文摘The unusualness in the critical frequency of different layers of earth’s ionosphere is commensurate to be associated with seismic events. We present study of critical frequency of F2 layer (denoted as f0F2) during some major earthquakes in South American region. We use the semi-empirical Barbier’s theorem of air-glow and define a parameter using the critical frequency and virtual height of F2 layer and named it as “F Parameter”. To investigate the variation of this parameter, we consider five large earthquakes in the junction of Nazca plate and South American plate having magnitude greater than M > 6.5 and study the temporal variation of F parameter during these earthquakes. The F Parameter is measured using the ionograms as recorded from the Ionosonde in Jicamarca Radio Observatory (lat. 11.95°S, long 76.87°W) in Chile which lies within the earthquake preparation zones of these five earthquakes.
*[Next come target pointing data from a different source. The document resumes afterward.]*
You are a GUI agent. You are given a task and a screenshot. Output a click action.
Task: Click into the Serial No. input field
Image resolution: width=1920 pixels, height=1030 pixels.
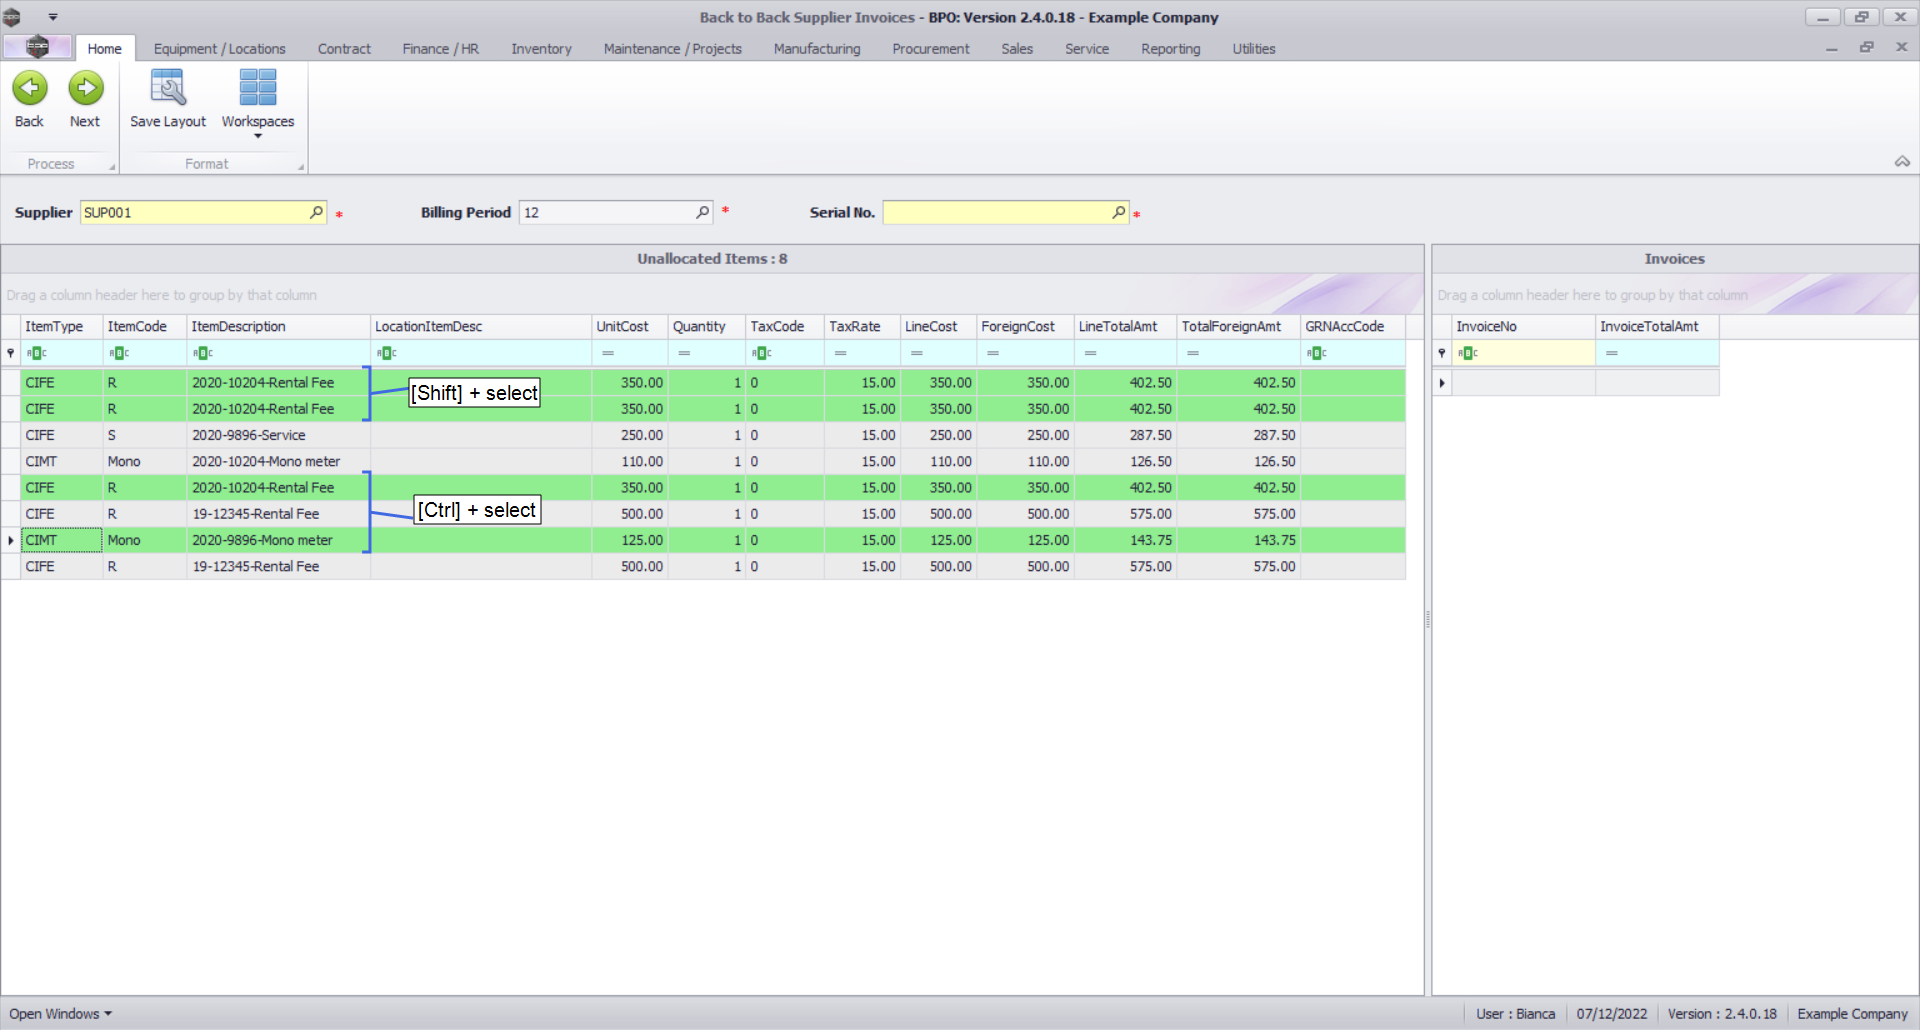(x=995, y=212)
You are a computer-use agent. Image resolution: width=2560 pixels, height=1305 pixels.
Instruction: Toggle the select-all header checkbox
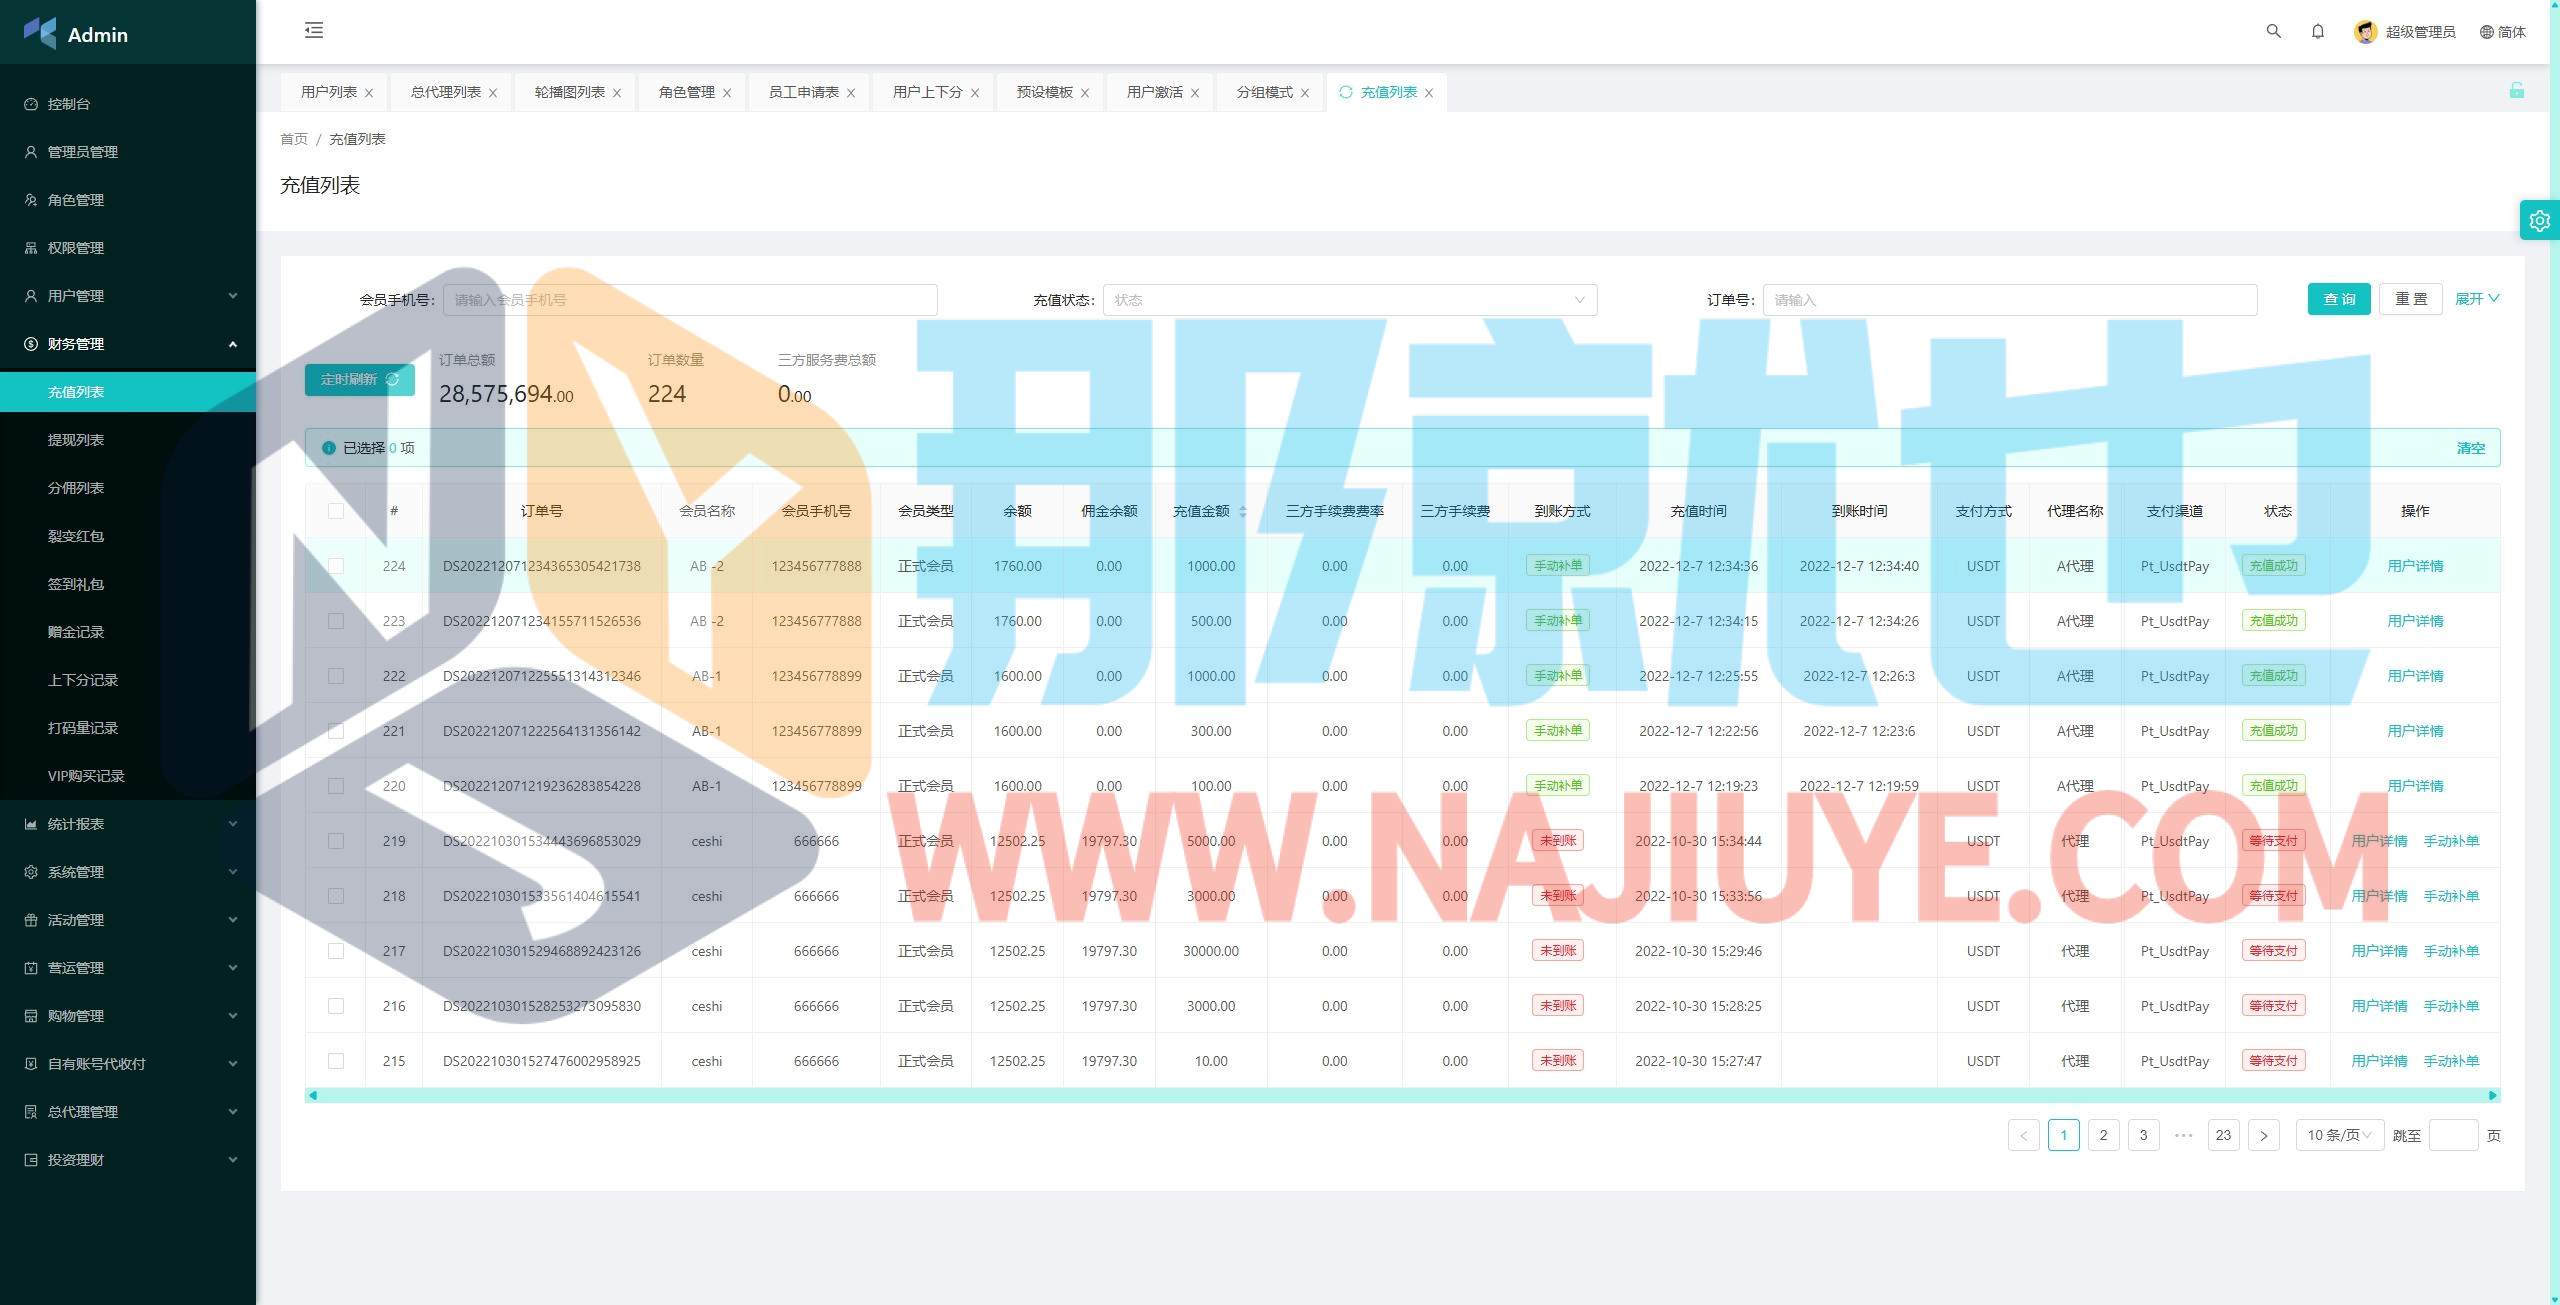(x=336, y=511)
We examine the F Parameter within a span of ±15 days during earthquakes and observed significant change in the evaluated F Parameter in 12 to 3 days prior to the earthquakes. The increment is over +3σ from the normal variation. We also observe significant changes during aftershock events. The solar geomagnetic indices were found to be low which ensures that these anomalies in F Parameter are due to seismic events.